● Information:
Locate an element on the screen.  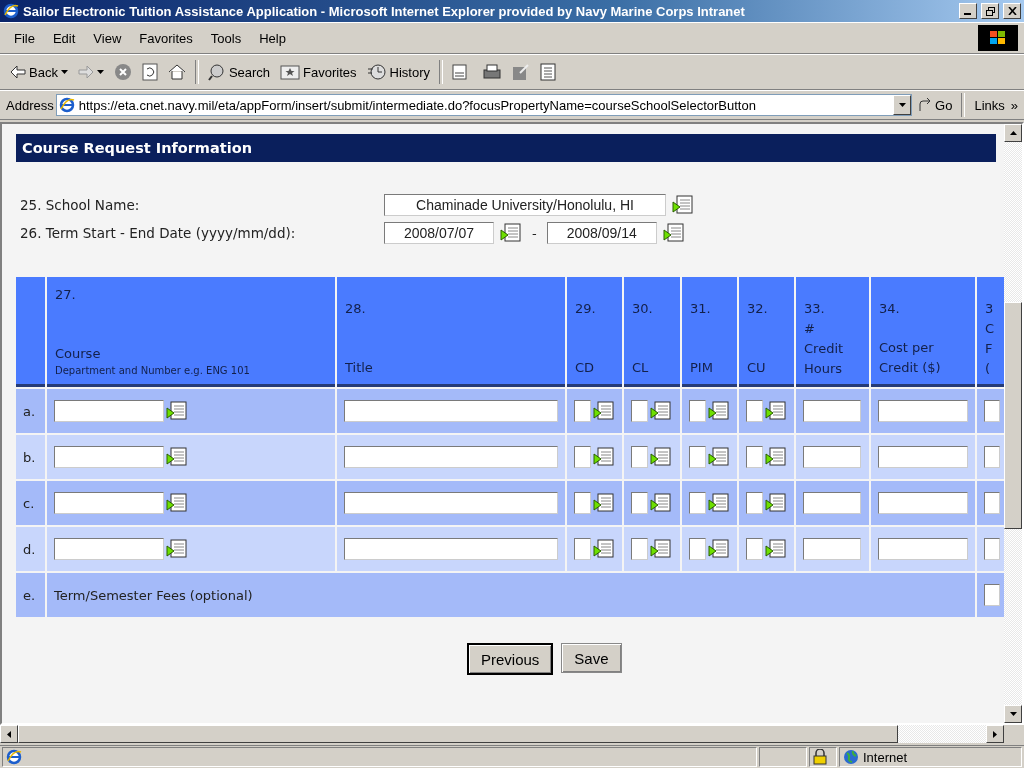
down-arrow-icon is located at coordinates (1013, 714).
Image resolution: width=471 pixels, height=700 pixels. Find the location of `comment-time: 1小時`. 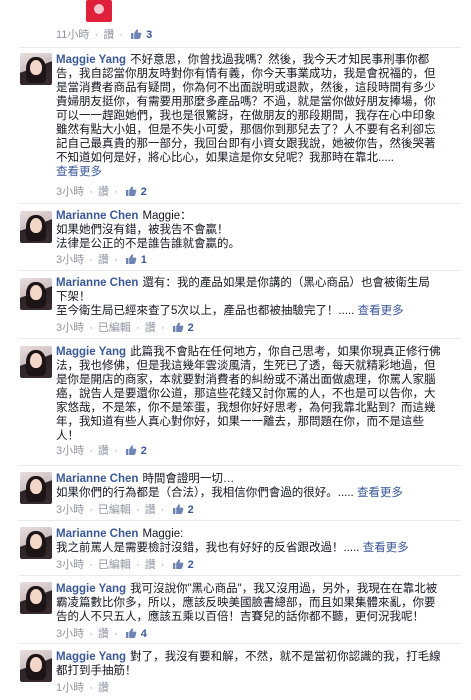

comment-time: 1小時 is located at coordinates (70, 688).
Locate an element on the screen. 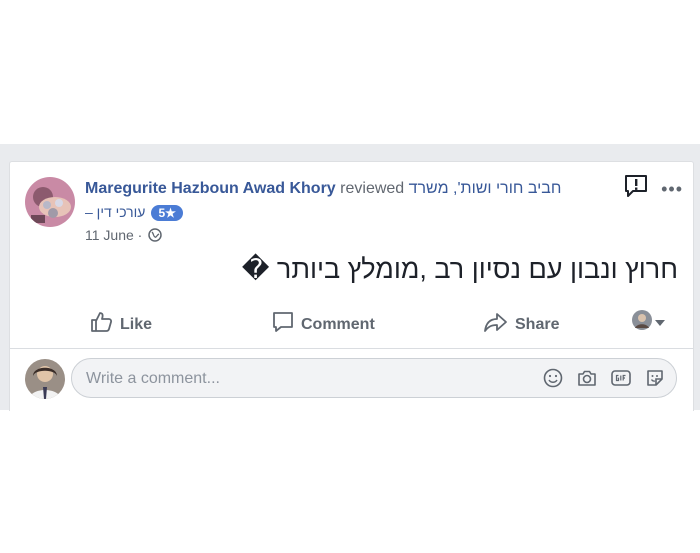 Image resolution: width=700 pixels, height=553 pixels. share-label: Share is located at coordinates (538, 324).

---

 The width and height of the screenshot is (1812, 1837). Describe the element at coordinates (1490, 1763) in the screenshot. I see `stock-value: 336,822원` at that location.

● Exercise directions: Output the lines above, unchanged, beginning with the line that contains "Image resolution: width=471" and ending with the line that contains "comment-time: 1小時 is", with both included. Do not include the pictures.

● Solution for this problem:
Image resolution: width=471 pixels, height=700 pixels. Find the location of `comment-time: 1小時`. 

comment-time: 1小時 is located at coordinates (70, 688).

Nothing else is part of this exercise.